### INFORMATION PROVIDED ###
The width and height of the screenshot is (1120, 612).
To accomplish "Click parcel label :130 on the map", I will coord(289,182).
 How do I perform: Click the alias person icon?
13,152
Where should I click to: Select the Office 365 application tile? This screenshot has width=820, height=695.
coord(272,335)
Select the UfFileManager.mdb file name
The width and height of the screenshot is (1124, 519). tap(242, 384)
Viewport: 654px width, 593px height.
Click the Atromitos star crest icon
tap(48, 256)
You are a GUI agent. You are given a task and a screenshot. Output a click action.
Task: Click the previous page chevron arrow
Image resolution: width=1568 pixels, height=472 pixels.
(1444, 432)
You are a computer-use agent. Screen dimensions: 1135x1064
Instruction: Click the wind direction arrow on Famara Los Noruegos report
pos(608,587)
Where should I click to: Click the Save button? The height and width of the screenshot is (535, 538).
###
Print the lines of the entries above without any changes, starting at the line that contains "Where should I click to: Select" and ending at the line that contains "tap(48, 256)". Include both of those lines.

■ PROBLEM SOLUTION ■
Where should I click to: Select the Office 365 application tile? This screenshot has width=820, height=695.
coord(272,335)
Select the UfFileManager.mdb file name
The width and height of the screenshot is (1124, 519). tap(242, 384)
Viewport: 654px width, 593px height.
Click the Atromitos star crest icon
tap(48, 256)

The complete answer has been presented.